給排水工事・衛生工事とは、建物の内部に飲料、洗面などに用いる上水の配管、不要な水を排出するための下水配管を設置し、それらを含む衛生器具などの装置、および通気設備等を設ける工事全般のことを指します。

まず、概念図について説明します。

「給排水工事・衛生工事」の概要

「給排水工事・衛生工事」の概要は以下の通りです。

<給水設備工事>
・給水方式の選択
・水栓の選択
・配管の選択
<排水設備工事>
・汚水、雑排水
・雨水排水トラップ
・通気管
・排水ます、浸透ます、浄化槽
<衛生器具設備工事>
・便器の設置
・洗面器具の設置

給水・給湯には様々な方式がありますが、現在はさや管ヘッダー方式が主流です。
さや管ヘッダー工法とは、給水用と給湯用にそれぞれヘッダーという筒状の管を設け、ピンク色の「さや管」からは給湯をし、青色の「さや管」からは給水をするという給水方式です。
さや管は、折り曲げることができる樹脂製の管で、管の内部に合成樹脂製のパイプを通します。
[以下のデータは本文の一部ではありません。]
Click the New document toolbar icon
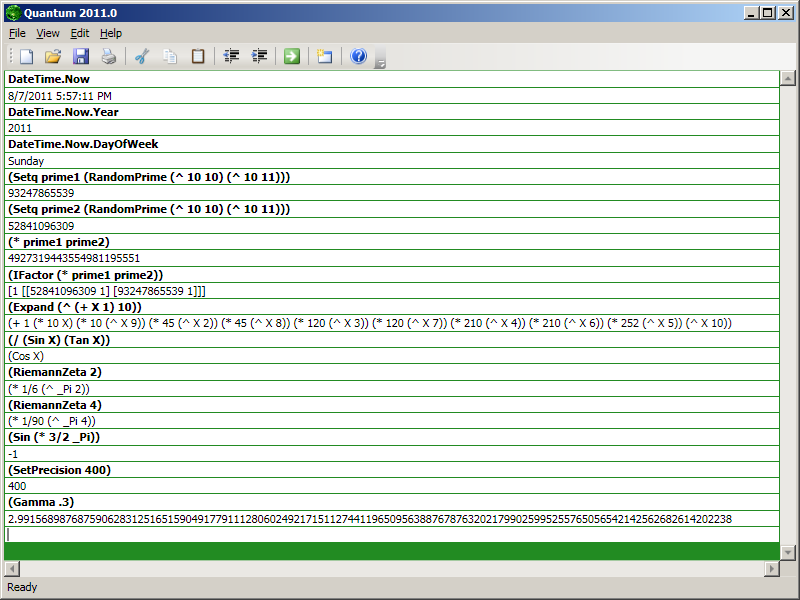 tap(27, 56)
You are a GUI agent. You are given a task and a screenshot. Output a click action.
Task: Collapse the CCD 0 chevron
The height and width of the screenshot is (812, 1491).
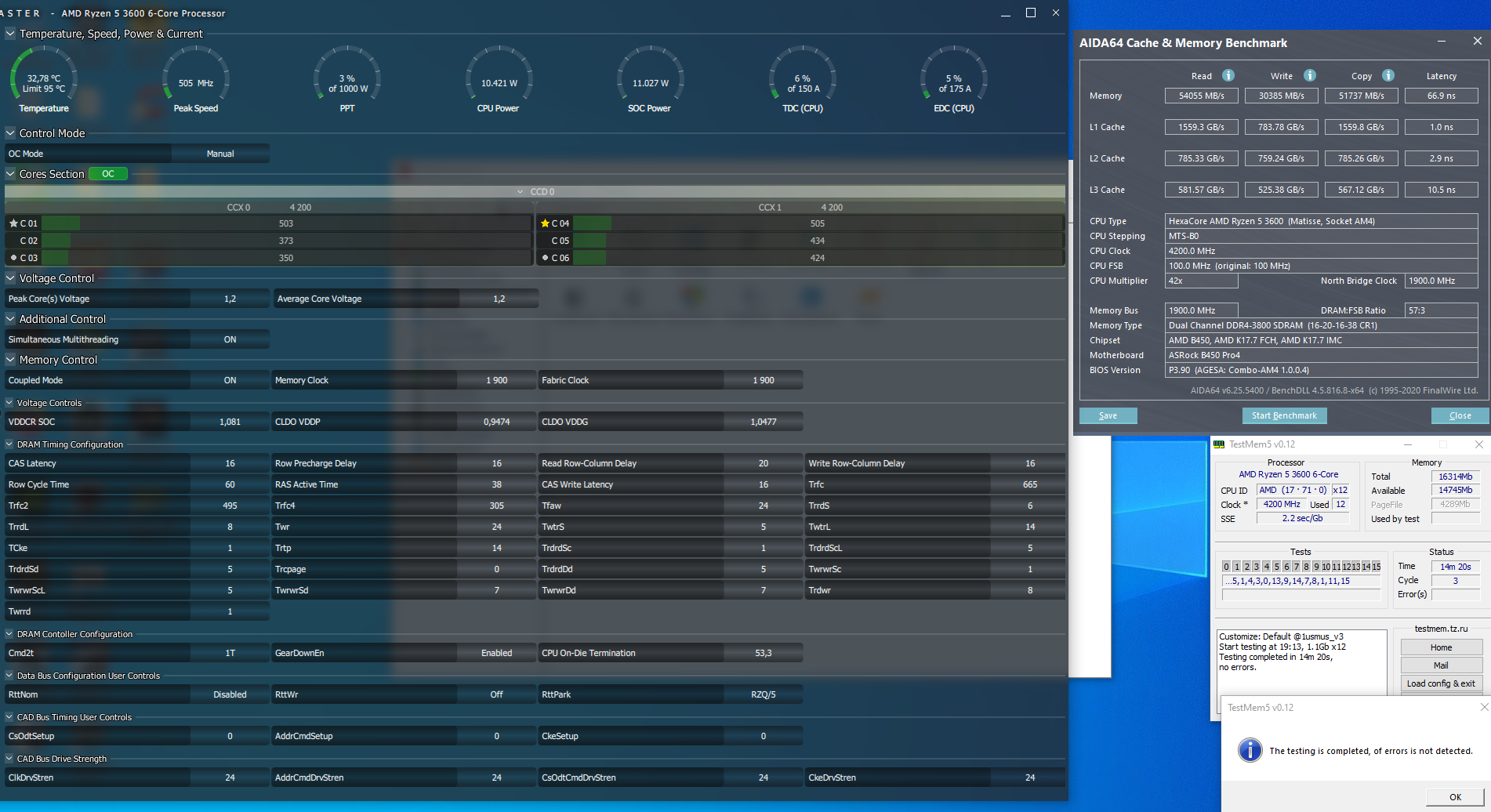[521, 192]
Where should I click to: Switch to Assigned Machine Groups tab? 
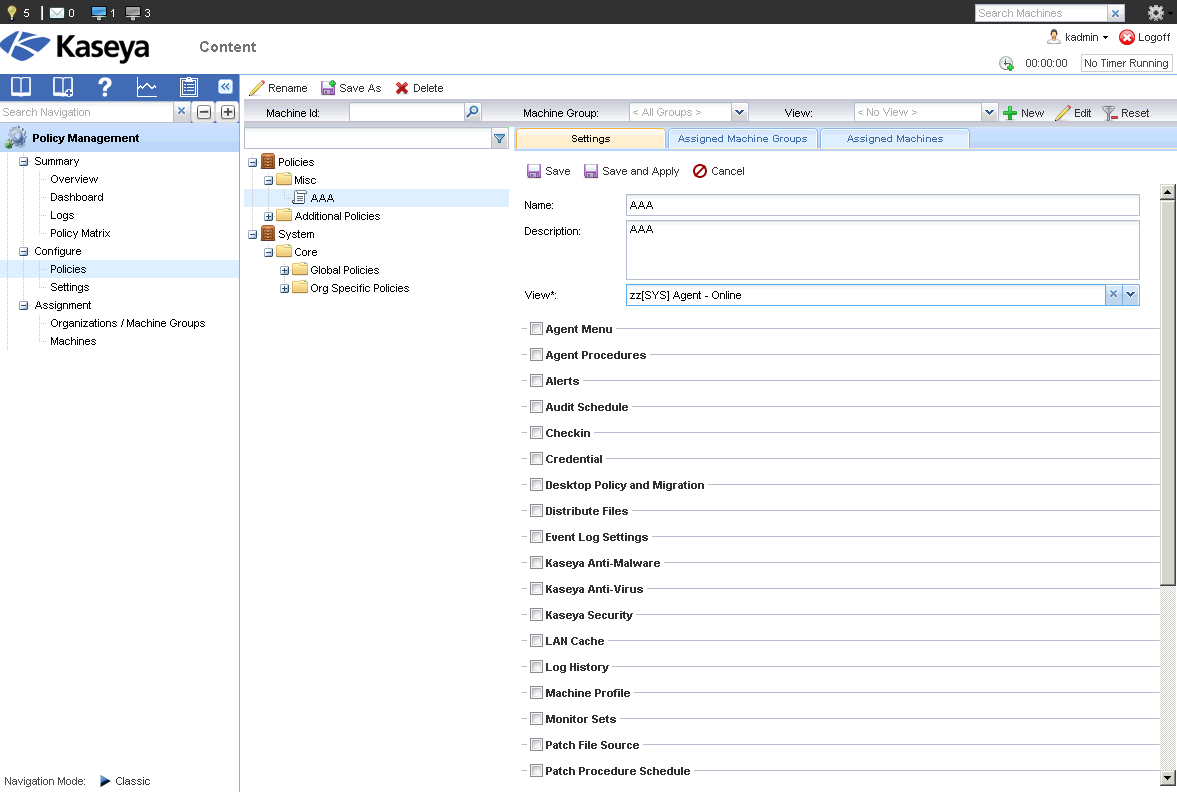click(742, 139)
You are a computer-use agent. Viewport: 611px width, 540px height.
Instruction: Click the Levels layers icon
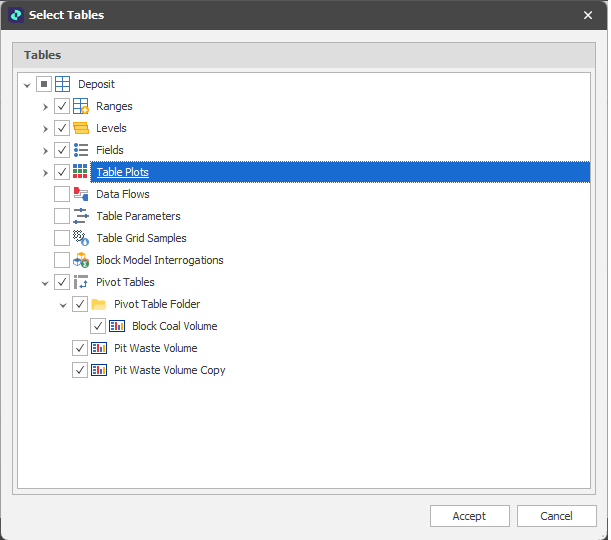tap(81, 128)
この方式は、水量が一定である、漏水のトラブルが少ない、配管の更新が容易であるというメリットがあります。

工事の手順は以下の通りです。

(基礎工事:配筋工事の途中)
●配管・貫通スリーブの設置
(基礎工事:型枠の撤去あと)
●排水ます・排水管の設置
(木工事:軸組・床組み工事)
●ヘッダー配管(給湯・給水)・水圧テスト
(内装仕上げの途中)
●内部・器具取付け(衛生設備・水栓)
●外部・器具取付け(給湯器取付け)
●外部・その他工事(水栓・メーター・配管接続)
●水圧テスト・試運転・検査・申請

上水道・下水道の仕組み

■<上水道>の仕組み

 給水管には細かい加工が必要な部分があり、柔らかく加工しやすい鉛が、平成3年まで水道用器材として承認され、全国的に使われていました。そのため、平成3年以前に建てられた家屋には、鉛給水管が使われている可能性があります。「配水管の分岐から宅地内メータまで」が、鉛製の給水管になっているケースとなります。
 平成4年12月に厚生省(現厚生労働省)は、生涯にわたる連続的な摂取をしても人の健康に影響が生じない水準を基として安全性を十分考慮し、鉛濃度の水質基準を1リットル当たり0.1mg以下から、0.05mg以下に改訂しました。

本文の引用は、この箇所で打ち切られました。